As consequências no solo:

  • o solo fica mais solto e a água infiltra-se melhor
  • as raízes encontram mais ar e mais espaço
  • a camada fértil torna-se escura, fina e guarda água como uma esponja

Do resíduo do galinheiro nasce um sistema: jardinagem no próprio ciclo de nutrientes

Vantagem financeira e ecológica

Quem aproveita o estrume do galinheiro de forma consistente poupa dinheiro de verdade. Os sacos caros de adubo especial tornam-se dispensáveis, ou pelo menos muito menos frequentes. Ao mesmo tempo, diminui a quantidade de resíduos a eliminar.

Para muitos auto-suficientes há ainda outro ponto importante: aumenta o controlo sobre as próprias áreas. Sabe-se exatamente o que entra no solo, sem ter de adivinhar que aditivos uma empresa industrial misturou no produto.

Onde estão os limites e os riscos

Apesar de todo o entusiasmo, o uso do estrume de galinha exige alguma sensibilidade:

  • nunca espalhar estrume fresco no canteiro, devendo este ser sempre bem compostado
  • em solos argilosos muito pesados, aplicar em camada um pouco mais fina
  • em verões secos, regar com regularidade para que os nutrientes cheguem mesmo às raízes

Quem estiver a trabalhar com composto de galinha pela primeira vez faz melhor em começar por uma área pequena. Assim é fácil observar como reagem os legumes e as árvores de fruto, ajustando depois a quantidade no ano seguinte.

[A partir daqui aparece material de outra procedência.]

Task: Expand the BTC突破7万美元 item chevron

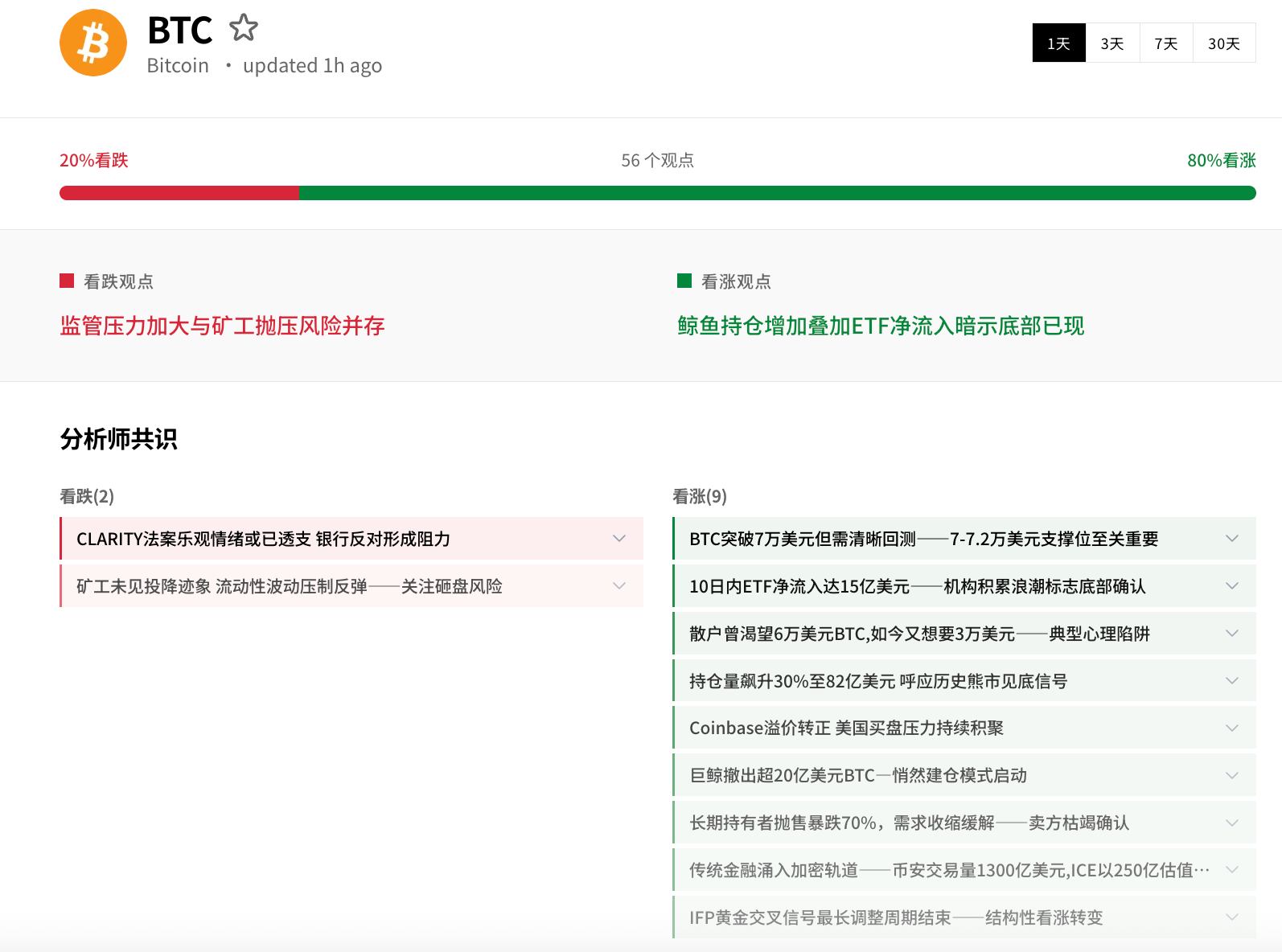Action: click(1231, 539)
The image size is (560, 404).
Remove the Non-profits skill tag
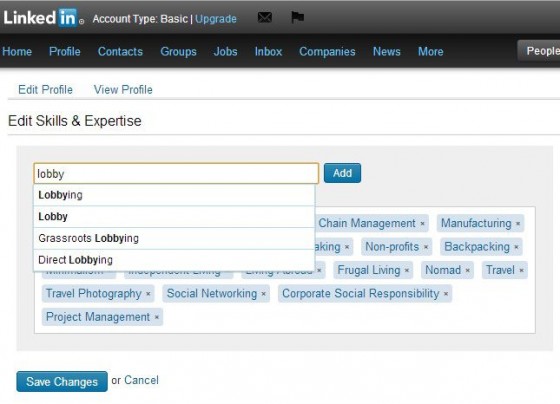(x=426, y=247)
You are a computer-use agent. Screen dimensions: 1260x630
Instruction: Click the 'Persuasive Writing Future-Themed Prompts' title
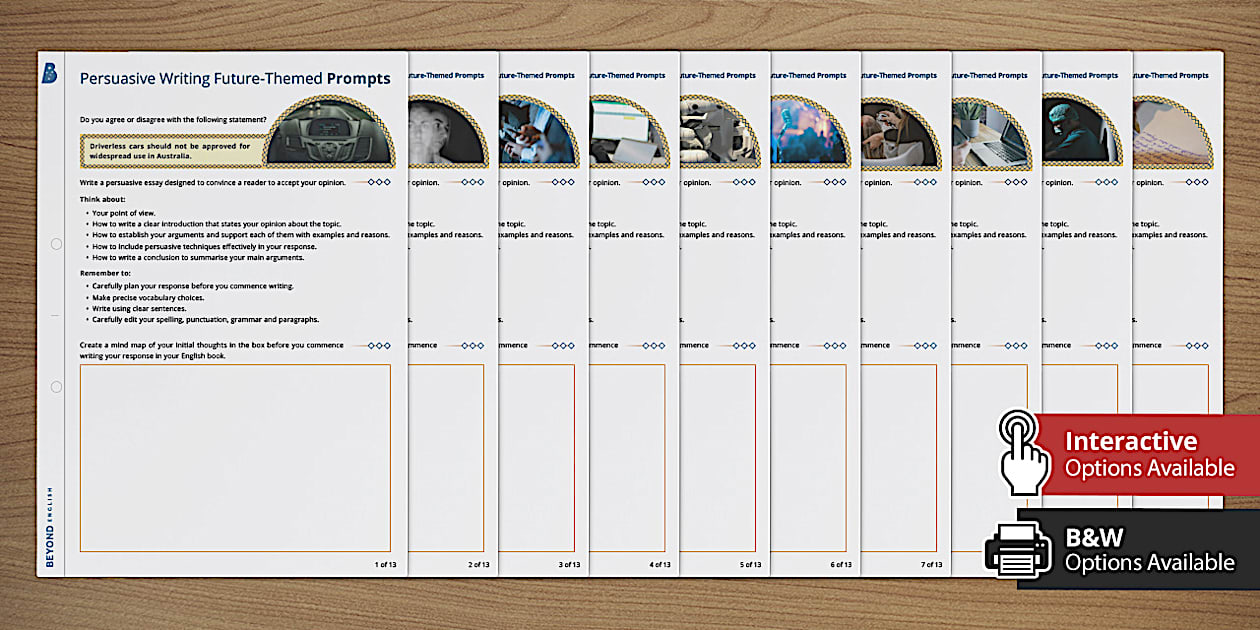point(235,79)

Exemplos práticos do quotidiano na horta

Um cenário típico: no outono, o galinheiro é limpo a fundo e o material vai para uma pilha separada no canto da horta. Na primavera, junta-se ainda um pouco de relva cortada e folhas secas, remexe-se a pilha uma ou duas vezes - e no fim do verão já há composto fino pronto a usar.

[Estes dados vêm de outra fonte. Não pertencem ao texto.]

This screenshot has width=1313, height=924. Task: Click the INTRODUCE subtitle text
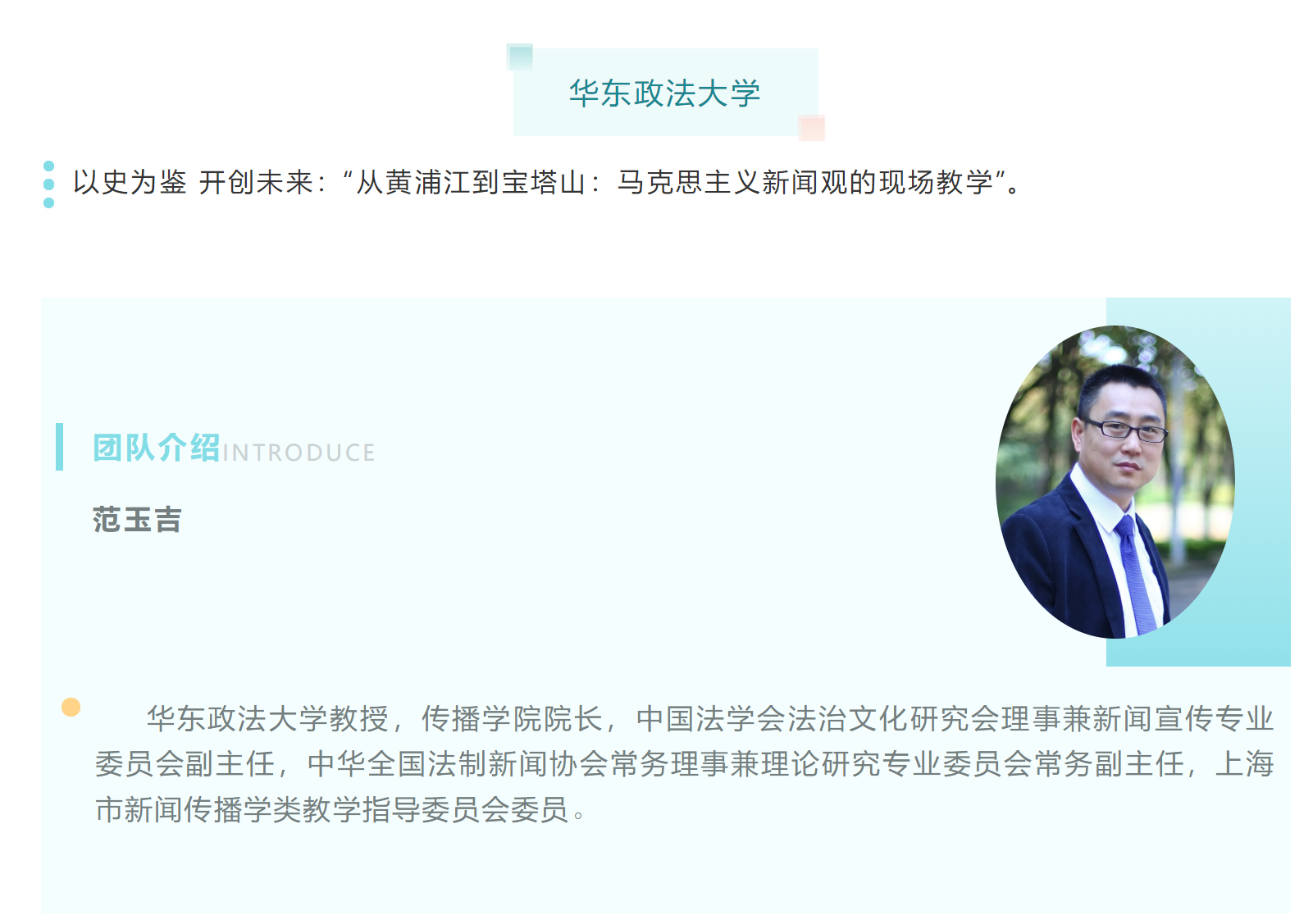click(299, 453)
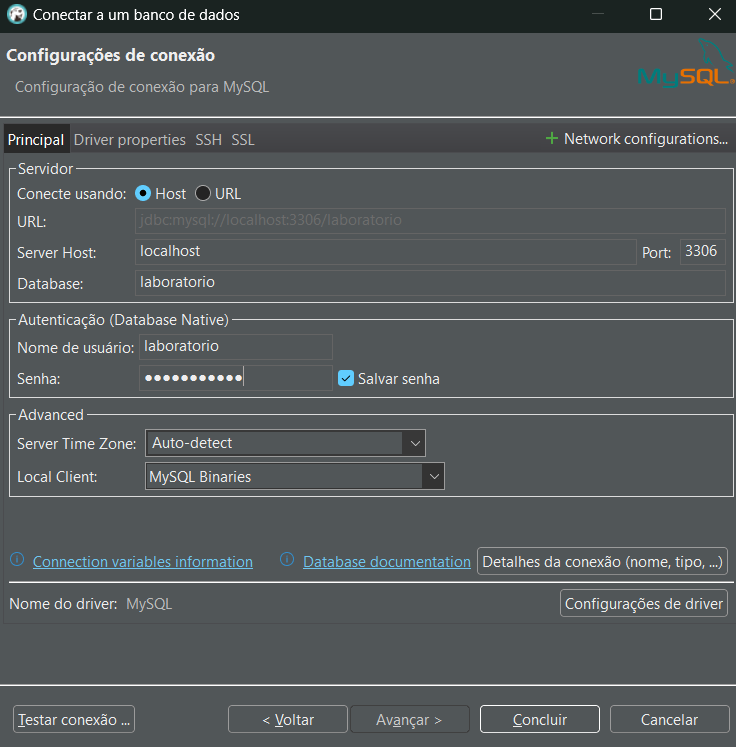Click info icon beside Database documentation
This screenshot has height=747, width=736.
(x=287, y=560)
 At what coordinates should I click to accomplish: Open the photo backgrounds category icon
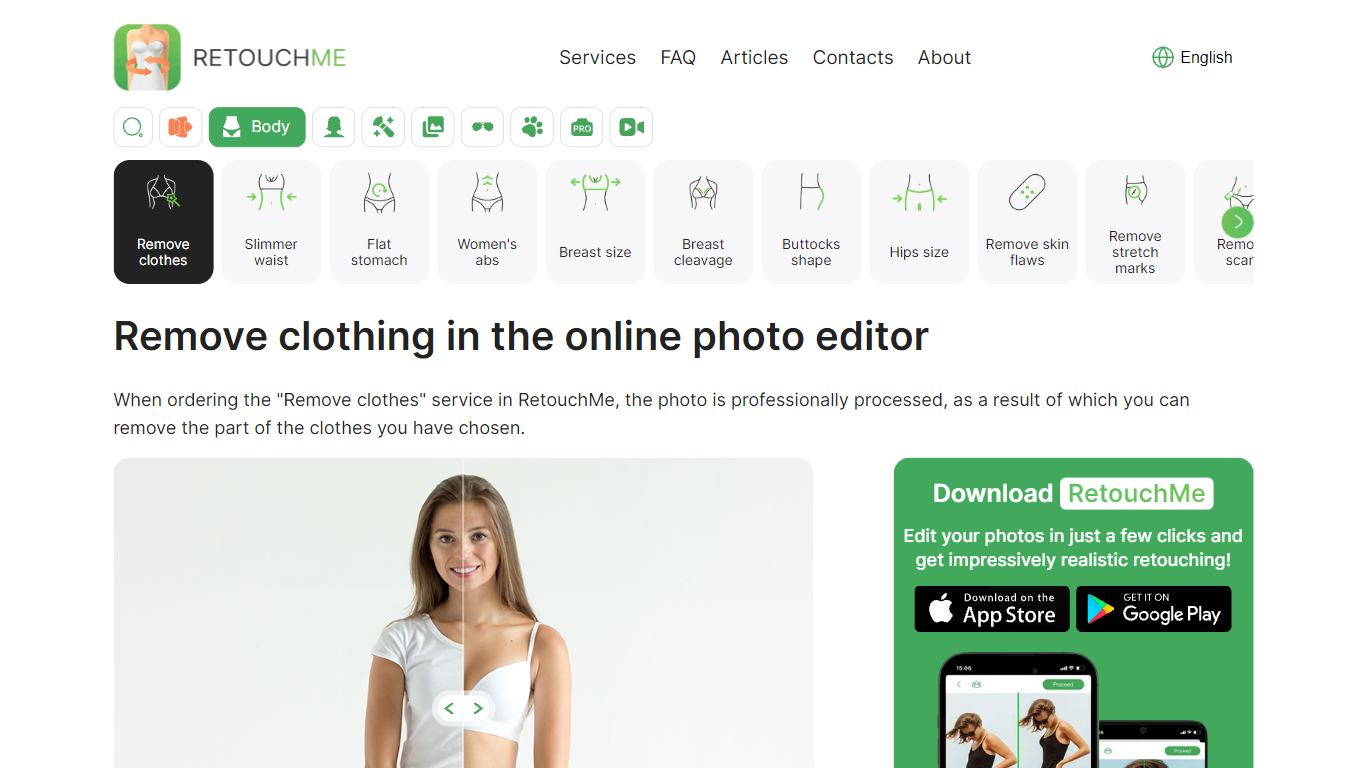coord(432,127)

No ano seguinte, esse composto vai para o canteiro à volta de tomates, pimentos e pepinos, recebendo por cima uma camada fina de palha. Muitos jardineiros amadores relatam então plantas mais fortes, menos necessidade de rega e pés de tomate surpreendentemente mais duradouros.

Em paralelo, parte do composto pode ser reservada para uma ou duas árvores de fruto. Um anel estreito sob a copa basta para, ao fim de dois anos, se notarem cascas de fruta mais cheias na mesa da cozinha.

Quem quiser compreender melhor o seu solo pode recorrer a testes simples: se depois da chuva se formar uma crosta dura, vale a pena usar mais cobertura morta. Se a água infiltrar mal, ajuda uma mistura de composto do galinheiro com material estrutural mais grosso, como ramos triturados. Em combinação com o uso regular de adubo de galinha, cria-se assim, passo a passo, um solo vivo e resistente, capaz de suportar melhor até os extremos do tempo.